Irmak Zileli de ilk romanı “Eşik”te, farklı bir teknik denemiş. Üçüncü tekil bir anlatıcı yardımıyla bir çocuğun bakışaçısına göre kurmuş romanı. Romanın başkahramanı olan çocuk, yani Eylül’ün bakışını on yaşına kadar antıcının sesiyle öğreniyoruz, sonradan Eylül de anlatıcıya eşlik etmeye başlıyor. Eylül, belki de 12 Eylül’ün en çok mağdur ettiği ama üzerinde çokça durulmayan, çoğunlukla akıllara “Uçurtmayı Vurmasınlar” filmindeki Barış’ı getiren ve onunla simgeleşen çocukları temsil ediyor bir bakıma.
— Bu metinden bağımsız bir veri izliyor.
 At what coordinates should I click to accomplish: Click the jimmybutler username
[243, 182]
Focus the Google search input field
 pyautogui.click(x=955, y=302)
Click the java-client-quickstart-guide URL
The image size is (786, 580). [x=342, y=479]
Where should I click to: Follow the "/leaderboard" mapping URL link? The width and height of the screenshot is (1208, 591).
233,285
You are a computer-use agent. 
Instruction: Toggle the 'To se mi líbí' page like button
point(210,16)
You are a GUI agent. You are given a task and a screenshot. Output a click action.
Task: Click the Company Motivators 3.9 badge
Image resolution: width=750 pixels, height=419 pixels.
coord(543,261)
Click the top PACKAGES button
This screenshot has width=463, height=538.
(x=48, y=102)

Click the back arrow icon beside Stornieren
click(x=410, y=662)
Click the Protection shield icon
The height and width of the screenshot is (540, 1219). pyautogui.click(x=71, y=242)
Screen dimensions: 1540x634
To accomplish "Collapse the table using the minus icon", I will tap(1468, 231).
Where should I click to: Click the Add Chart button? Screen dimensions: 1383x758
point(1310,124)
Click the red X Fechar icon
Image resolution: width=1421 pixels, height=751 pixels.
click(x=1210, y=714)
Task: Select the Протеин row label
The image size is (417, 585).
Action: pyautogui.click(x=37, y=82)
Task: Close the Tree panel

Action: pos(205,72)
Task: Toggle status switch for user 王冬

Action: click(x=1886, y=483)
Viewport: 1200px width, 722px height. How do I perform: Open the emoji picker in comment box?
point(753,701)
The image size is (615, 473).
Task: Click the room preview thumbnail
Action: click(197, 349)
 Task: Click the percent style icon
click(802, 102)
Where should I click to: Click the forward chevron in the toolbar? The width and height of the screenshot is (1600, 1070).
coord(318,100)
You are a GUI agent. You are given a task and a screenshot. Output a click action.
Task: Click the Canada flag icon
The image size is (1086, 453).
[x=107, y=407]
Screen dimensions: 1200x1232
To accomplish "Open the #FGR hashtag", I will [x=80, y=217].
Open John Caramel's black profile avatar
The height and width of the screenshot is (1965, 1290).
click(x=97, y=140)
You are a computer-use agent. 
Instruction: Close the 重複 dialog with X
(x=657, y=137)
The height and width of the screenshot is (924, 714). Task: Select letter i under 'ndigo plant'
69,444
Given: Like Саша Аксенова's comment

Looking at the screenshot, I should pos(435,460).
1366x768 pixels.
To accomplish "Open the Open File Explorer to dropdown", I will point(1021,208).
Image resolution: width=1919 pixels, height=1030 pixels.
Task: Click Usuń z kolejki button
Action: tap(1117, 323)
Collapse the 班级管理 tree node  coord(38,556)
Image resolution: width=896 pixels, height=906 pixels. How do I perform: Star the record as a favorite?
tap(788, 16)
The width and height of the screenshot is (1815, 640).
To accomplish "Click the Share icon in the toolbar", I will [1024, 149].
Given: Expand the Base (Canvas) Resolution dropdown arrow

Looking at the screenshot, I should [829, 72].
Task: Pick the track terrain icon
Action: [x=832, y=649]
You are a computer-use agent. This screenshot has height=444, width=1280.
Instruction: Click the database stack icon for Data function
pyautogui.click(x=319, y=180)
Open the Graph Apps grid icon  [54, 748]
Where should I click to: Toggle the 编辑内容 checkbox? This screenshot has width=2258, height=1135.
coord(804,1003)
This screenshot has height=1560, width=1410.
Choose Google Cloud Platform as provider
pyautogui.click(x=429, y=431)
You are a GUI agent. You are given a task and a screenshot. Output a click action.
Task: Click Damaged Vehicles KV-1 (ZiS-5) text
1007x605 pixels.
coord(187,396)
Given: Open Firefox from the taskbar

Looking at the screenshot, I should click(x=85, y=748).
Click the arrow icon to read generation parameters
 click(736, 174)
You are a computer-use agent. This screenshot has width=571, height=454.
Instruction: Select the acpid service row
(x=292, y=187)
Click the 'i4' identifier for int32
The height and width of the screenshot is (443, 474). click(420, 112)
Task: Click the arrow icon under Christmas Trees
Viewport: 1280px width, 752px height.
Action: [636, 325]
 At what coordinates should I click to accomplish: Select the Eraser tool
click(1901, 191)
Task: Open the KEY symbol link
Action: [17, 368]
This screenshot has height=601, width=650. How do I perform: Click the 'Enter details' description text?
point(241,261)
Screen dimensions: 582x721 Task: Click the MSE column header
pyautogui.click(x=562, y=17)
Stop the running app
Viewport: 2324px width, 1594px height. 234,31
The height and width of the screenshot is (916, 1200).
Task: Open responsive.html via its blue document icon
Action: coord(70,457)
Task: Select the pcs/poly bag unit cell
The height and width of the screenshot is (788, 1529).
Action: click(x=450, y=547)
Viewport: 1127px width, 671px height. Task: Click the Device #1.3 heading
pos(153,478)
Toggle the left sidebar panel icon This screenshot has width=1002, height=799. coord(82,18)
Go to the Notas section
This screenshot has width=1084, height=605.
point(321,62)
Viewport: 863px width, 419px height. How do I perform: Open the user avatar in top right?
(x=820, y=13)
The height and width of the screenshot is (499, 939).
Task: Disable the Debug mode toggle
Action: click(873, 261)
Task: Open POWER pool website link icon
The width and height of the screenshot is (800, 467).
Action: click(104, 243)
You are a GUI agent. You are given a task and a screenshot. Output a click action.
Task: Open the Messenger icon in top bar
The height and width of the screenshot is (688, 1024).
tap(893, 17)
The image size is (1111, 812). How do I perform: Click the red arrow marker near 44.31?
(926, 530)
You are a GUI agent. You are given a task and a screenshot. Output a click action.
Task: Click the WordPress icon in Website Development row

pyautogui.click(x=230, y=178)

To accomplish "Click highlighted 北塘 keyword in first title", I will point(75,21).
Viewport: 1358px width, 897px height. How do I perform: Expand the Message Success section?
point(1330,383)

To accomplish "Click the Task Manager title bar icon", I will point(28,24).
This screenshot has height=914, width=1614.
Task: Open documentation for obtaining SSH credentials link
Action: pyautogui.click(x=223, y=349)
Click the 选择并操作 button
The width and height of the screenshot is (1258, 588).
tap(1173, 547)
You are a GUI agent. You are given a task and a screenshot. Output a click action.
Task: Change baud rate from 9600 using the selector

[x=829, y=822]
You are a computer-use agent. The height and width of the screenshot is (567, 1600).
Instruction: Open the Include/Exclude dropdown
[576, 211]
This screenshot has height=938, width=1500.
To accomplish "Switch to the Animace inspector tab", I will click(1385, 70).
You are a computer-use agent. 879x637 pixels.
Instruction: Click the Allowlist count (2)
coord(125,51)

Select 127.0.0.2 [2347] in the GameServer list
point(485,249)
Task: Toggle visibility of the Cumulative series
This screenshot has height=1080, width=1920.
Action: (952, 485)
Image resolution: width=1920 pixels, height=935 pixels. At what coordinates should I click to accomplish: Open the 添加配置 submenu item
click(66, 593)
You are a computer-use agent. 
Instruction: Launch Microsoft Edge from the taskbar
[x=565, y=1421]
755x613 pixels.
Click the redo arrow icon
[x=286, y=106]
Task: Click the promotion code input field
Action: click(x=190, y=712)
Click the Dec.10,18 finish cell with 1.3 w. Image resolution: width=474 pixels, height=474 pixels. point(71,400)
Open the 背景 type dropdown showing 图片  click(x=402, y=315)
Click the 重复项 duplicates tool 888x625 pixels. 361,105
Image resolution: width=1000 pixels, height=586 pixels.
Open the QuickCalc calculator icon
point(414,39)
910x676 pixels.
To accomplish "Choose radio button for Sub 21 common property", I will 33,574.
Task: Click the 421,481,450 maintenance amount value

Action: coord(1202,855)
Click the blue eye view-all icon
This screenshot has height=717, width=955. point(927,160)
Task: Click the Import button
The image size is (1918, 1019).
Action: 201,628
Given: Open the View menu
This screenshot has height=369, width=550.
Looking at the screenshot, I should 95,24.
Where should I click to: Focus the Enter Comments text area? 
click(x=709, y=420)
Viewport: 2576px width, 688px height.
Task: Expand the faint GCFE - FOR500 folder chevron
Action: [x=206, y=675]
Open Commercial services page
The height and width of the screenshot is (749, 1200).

Eylül, Barış gibi hapishanede değil belki, ama tüm ülkenin hapishaneye dönüştürüldüğünü düşünürsek pek de bir fark kalmıyor aralarında. 12 Eylül günlerini çocuk olarak yaşayanlar, Eylül’le rahatlıkla özdeşlik kurabilirler. Roman, babasını kaybettiğini kapısının önüne bırakılan bir bavulla öğrenen kadının yaşadığı şokla başlıyor. Bavulla birlikte İngilizce olarak yazılmış bir not da var, içinde “varis”, “mülk”, “teslimat” gibi sözcüklerin yer aldığı. Önce bavula karşı ilgisiz davransa da Eylül, bavulun çağrıştırdığı şeylerden kurtulamayıp babasının bıyıklarını ne zaman kestiği sorusuna takılıyor aklı. Bu sorunun yanıtını düşünürken de her şey bir bir gözlerinin önünde canlanıyor Eylül’ün. Madlen kurabiyesi nasıl Proust’un hayalgücünü harekete geçirip zamanda yolculuk yapmasına neden olmuşsa, Eylül’ün babasının bıyıkları da aynı etkiyi uyandırıyor.
Irmak Zileli’nin kendi yaşadığı deneyimleri, bir roman kurgusu içine yedirebilmesindeki hüner ve yıllardır kitap eklerine yazılar da yazan bir editör olarak dili ustalıkla kullanıyor oluşu, romanı sahici ve sürükleyici bir yapıya kavuşturuyor. Küçük bir kız çocuğunun genç bir kadına dönüşmesindeki ayrıntıların yaşanan politik süreçle ilişkili olarak anlatılıyor olması da romanın bir başka başarısı.


Yaşar Ayaşlı’nın “Yeraltında Beş Yıl” adlı 12 Eylül anılarından oluşan kitabını, bir yakın tarih çalışması olarak da, bir deneyim aktarımı olarak da, bir yüzleşme ve politik eleştiri olarak okumak da mümkün. Ama anlatımındaki ayrıntıcılık ve sahip  olduğu dil, bir macera romanı okuyormuş hissi de veriyor insana. Sözün bittiği yerlerde dahi söze devam ederek, 12 Eylül’ü otopsi masasına yatırarak yüzleşmeyi tercih ediyor.